By setting mem_preset=1 in /etc/dpi/fastdpi.conf you can make the DPI initialize all (or nearly all) of the allocated memory so the resident part won't grow in size as it runs. This option slows down startup and is good when physical RAM is enough, so it is better just to consider this factor and watch for virtual memory consumption (VIRT) and resident memory consumption (RES) separately.

One of the SSGs has a lot of zombie processes named wd_*. Only a restart can help?

166206 ?        Z      0:00  \_ [wd_fastdpi.sh] <defunct>
166219 ?        Z      0:00  \_ [wd_fastpcrf.sh] <defunct>

To restart watchdog is enough

service watchdog restart

Issues with protocol or signature detection

To resolve the issue with protocol or signature detection, you have to run three tests with each of the devices from the list:

  • a personal computer,
  • an iOS based smartphone,
  • an Android OS based smartphone.

The following actions will help to remove the redundant traffic.

  • When performing a test on a PC, it is recommended to run it in the browser in the “Incognito/Private Window” mode.
  • When performing a test on a smartphone, you need to turn on the “Energy Saving” mode on it.
Test Performance:
  1. Check if the /etc/dpi/fastdpi.conf file includes the following parameters:
    trace_ip="subscriber's ip"
    ajb_save_ip="subscriber's ip"
    plc_trace_ip="subscriber's ip"

    If any of these parameters is enabled, then comment it out and run service fastdpi reload.

  2. Run the command:
    find /var/log/dpi -type f -name "fastdpi_slave_*.log" -exec sh -c 'cat /dev/null > {}'  \;

    This command should remove data from fastdpi_slave_*.log files.
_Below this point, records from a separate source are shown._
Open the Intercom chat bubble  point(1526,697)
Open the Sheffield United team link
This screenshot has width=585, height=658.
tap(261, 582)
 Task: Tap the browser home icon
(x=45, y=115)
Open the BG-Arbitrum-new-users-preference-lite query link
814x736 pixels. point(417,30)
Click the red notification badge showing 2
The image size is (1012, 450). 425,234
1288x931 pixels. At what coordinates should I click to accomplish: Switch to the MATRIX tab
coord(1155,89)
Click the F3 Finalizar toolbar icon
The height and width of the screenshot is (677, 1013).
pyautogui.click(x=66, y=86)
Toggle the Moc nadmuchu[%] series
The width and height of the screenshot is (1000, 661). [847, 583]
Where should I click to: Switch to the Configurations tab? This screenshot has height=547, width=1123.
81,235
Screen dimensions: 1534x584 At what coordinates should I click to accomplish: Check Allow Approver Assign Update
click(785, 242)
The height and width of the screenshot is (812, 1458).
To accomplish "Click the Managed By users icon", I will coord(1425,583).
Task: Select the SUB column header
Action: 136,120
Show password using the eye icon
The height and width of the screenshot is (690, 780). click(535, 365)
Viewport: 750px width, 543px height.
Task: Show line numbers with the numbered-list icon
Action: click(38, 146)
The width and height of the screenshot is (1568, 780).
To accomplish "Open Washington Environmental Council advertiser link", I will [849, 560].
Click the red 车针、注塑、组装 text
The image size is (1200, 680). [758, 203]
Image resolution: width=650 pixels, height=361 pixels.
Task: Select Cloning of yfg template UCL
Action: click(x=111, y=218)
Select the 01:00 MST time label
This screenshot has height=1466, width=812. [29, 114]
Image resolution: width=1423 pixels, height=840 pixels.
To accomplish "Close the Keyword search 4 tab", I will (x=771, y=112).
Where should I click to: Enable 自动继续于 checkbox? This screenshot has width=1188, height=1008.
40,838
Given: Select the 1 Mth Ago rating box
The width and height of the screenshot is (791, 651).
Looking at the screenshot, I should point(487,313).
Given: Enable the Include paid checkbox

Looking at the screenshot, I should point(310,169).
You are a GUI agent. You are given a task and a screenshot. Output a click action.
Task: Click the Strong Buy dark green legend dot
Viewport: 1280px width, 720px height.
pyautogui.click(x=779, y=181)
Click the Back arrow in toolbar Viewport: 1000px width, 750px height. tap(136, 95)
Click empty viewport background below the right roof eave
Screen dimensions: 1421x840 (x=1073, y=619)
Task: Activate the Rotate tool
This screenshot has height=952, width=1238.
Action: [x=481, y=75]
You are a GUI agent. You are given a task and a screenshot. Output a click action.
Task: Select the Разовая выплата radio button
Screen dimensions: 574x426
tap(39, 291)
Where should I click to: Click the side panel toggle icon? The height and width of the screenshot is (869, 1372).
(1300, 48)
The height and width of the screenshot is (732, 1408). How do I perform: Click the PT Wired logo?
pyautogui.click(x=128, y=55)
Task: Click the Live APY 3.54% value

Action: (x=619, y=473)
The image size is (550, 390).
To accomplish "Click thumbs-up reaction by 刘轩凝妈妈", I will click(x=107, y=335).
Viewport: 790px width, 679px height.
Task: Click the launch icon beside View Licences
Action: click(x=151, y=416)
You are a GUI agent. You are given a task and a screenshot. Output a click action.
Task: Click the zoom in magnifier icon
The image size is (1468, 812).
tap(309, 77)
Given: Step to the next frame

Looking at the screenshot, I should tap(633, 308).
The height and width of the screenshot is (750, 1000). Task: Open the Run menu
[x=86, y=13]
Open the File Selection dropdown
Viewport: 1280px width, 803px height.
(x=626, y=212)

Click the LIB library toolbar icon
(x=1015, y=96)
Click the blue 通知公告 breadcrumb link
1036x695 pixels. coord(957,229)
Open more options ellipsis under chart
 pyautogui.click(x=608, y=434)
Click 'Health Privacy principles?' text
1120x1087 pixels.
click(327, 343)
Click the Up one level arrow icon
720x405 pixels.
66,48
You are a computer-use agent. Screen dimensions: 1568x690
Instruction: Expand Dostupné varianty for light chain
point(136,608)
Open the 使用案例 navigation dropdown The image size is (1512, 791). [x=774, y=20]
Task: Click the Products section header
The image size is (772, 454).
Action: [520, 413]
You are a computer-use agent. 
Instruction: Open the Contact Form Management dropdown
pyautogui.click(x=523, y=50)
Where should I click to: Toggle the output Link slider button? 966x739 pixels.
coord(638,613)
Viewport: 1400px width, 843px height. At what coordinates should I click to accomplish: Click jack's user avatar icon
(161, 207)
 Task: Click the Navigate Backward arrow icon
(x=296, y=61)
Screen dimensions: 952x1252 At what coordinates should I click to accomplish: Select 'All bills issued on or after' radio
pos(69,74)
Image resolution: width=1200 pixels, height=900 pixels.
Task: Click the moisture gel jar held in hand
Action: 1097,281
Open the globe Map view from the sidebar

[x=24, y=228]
  3. Clear all files from /var/dump/dpi/.
  4. Open the /etc/dpi/fastdpi.conf file in a text editor. Add parameters to the file:
    trace_ip="subscriber's ip"
    ajb_save_ip="subscriber's ip"
    plc_trace_ip="subscriber's ip" – For this parameter to operate, a policing profile should be enabled for the test subscriber.
  5. Prepare the launch of the test subscriber and the devices in order to generate problematic traffic.
  6. Run service fastdpi reload.
  7. Start generating traffic. Record traffic for 1 minute.
  8. Open the fastdpi.conf file. Comment out the parameters:
    trace_ip="subscriber's ip"
    ajb_save_ip="subscriber's ip"
    plc_trace_ip="subscriber's ip"
  9. Run service fastdpi reload.
  10. Run the following commands and forward the outputs into files:
    "fastdpi -ve"
    "dscp2lst /etc/dpi/protocols.dscp"
    "fdpi_ctrl list --policing --ip “subscriber ip"
    "dscp2as /etc/dpi/asnum.dscp".
  11. Prepare an archive with the files from step 10, as well as with the fastdpi.conf file. From /var/log/dpi: fastdpi_stat.log, fastdpi_slave_*.log. From /var/dump/dpi udp_*.pcap.
  12. Repeat the required number of tests with different devices. It is also important for us to understand which types of devices you have used for the tests — please specify this information either in the name of the archive or in the archive itself in the readme.txt file.
  13. Attach the archives to the ticket. If the files turned out to be too large, then please upload them to any cloud file sharing service and provide us with a link.